* [Lista de tarefas]
A - Segundo o trecho do documento, quantas velinhas foram compradas para o aniversário de Rui?
B - Por favor, retome o trecho do documento e continue a história de Rui a partir do ponto em que ela para.

* [Trecho do documento]
⁂

A música acima da logística

A música cubana é destilada de uma mistura de culturas. Ela chegou com as caravelas e se aqueceu com o mar caribenho, produzindo o balanço ao ponto, ou, como diria Spinelli: “al dente”. Apesar do embargo que o mundo capitalista impõe, que acarreta desde a falta de recursos em equipamentos e a quase inexistência de instrumentos modernos e baratos, até a escassez de materiais de consumo quase que indispensáveis para a execução sonora. Digo “quase”, porque no vídeo em questão, o fato inusitado foi a gravação de uma banda cubana tocando com os instrumentos “desfalcados”, tinha até violão faltando cordas. Mesmo assim, o áudio era de primeira, com sincronismos e cumplicidades notórias e notáveis entre seus integrantes.

A fuga do sorriso

O outro fato intrigante está relacionado à expressão nos rostos, nos olhares e na postura dos “documentados”. Música alegre, calor, energia quase que esotérica, e o povo (pelo menos a maioria dele) demonstrava feições e gestos sérios, não exatamente ríspidos ou carrancudos, mas que chegavam a ser angustiantes.

Qual será o motivo do não sorrir? Concentração? Havia uma sintonia muito clara entre a música e a religiosidade, e como essa segunda é tratada com o devido respeito, talvez seja essa a razão da seriedade, não sei! Espero que não seja por dor ou por mágoa da vida...

Nós daqui do Brasil, também somos um povo que passou e passa por muitas dificuldades, não preciso nem enumerar... mas, apesar das semelhanças culturais e até de ginga com os cubanos, ainda conseguimos sorrir, e muito! Talvez sejamos um povo meio “porra louca” mesmo, ou talvez estejamos acima do sofrimento, galgando nossa elevação.

P.S.: Acho sim os dois povos parecidos. Gostaria de ir à Cuba qualquer dia desses...

14.2.06

Era uma vez, certa timidez...

Rui era reservado. O mais reservado possível. Não sei como ele conseguira alugar aquele apartamento no bairro da Encruzilhada com toda aquela timidez! Apesar de morarmos no mesmo prédio há cinco anos, nunca o vimos por completo, no máximo conseguíamos enxergar rapidamente sua mão ao receber alguma encomenda. Soubemos o seu nome pela relação de aniversariantes do condomínio – 06 de abril –. No do ano passado tentamos uma aproximação, sabe como é? Somos vizinhos de porta com porta e NUNCA nos falamos, parece que ele espera todo mundo sair para deixar seu refúgio... Tati fez uma torta de morango e eu comprei umas velinhas, 33 ao certo. Sabíamos que estava acordado, mas depois de meia hora tocando a campainha, desistimos.

⁂

* [Entradas salvas]
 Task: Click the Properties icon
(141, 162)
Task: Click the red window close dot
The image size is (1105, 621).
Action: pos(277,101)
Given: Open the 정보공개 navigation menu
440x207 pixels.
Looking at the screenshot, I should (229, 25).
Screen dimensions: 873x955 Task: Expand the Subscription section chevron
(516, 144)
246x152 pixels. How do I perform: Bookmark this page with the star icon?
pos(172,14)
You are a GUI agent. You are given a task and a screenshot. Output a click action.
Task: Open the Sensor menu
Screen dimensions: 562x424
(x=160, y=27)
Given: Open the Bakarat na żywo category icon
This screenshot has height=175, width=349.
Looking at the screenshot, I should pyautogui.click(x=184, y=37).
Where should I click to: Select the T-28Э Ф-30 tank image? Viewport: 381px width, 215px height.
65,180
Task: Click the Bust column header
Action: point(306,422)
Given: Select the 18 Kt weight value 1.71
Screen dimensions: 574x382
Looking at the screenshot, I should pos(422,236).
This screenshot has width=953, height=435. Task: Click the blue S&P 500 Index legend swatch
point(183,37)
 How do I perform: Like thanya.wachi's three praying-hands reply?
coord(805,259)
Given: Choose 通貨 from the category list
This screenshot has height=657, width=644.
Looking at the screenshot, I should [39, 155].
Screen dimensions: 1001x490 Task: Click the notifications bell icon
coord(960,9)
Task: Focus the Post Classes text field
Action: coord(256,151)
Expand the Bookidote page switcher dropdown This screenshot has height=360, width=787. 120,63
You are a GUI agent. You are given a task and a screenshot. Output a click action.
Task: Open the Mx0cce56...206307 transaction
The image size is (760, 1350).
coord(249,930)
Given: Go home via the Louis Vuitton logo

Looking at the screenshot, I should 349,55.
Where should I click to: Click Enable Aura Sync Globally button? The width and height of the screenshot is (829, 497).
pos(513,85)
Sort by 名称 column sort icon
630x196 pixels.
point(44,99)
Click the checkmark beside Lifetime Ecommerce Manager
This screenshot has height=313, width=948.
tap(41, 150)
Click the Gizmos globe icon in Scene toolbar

⁂

* [Respostas por tarefa]
A - Foram compradas 33 velinhas.

B -
Como médico por formação, senti-me na obrigação de “ajudar” aquele ser enigmático, ainda mais tendo optado pela especialização em psicanálise, na eterna busca em entender os percalços da natureza humana. Confesso que tive um certo teor de egoísmo nesta empreitada em solucionar o problema do meu vizinho, claro! Minha tese para o mestrado poderia sair daquele paciente em potencial!

Eu nunca poderia imaginar que o desfecho dessa história seria trágico! Logo com ele, um cara que nunca tinha nem falado comigo, nem com Tati, pelo menos era o que eu pensava seu delegado! O senhor pode imaginar a minha surpresa ao chegar em casa e ver minha esposa atracada no tapete da sala com um homem? Pensei... ou é assalto ou é gaia! E em ambos os casos, tenho certeza, sua reação seria a mesma que eu tive. Peguei o taco de beisebol, o mesmo que Tati me deu para a fantasia do carnaval passado, e desferi os golpes no individuo. Sinceramente, só estou sabendo que foram 38 porque o senhor me contou.

Por outro lado, sei que devia ter pedido alguma explicação a Tati antes de acertar a sua cabeça, mas sabe como é doutor? Contra imagens não há argumentos, e o que eu vi me pareceu muito evidente. Aquele sorriso no seu rosto me deixou profundamente perturbado.

Imagino que o senhor está pensando que foi crime com premeditação, não é? Mas saiba que eu sempre fui da paz, até pedágio em sinais de trânsito para campanha do quilo eu já fiz. Por isso seu delegado, peço-lhe encarecidamente: fale com esse juiz e peça pra ele reconsiderar... já tenho 35 e com os 65 da pena que ele me deu, nunca mais vou ver minhas criancinhas. É certo que ainda não as tenho, mas gostaria de tentar outro relacionamento quando sair da prisão, e com 100 anos, definitivamente, não dá!


P.S.: foi só uma historinha para a volta das férias. Abraços a todos.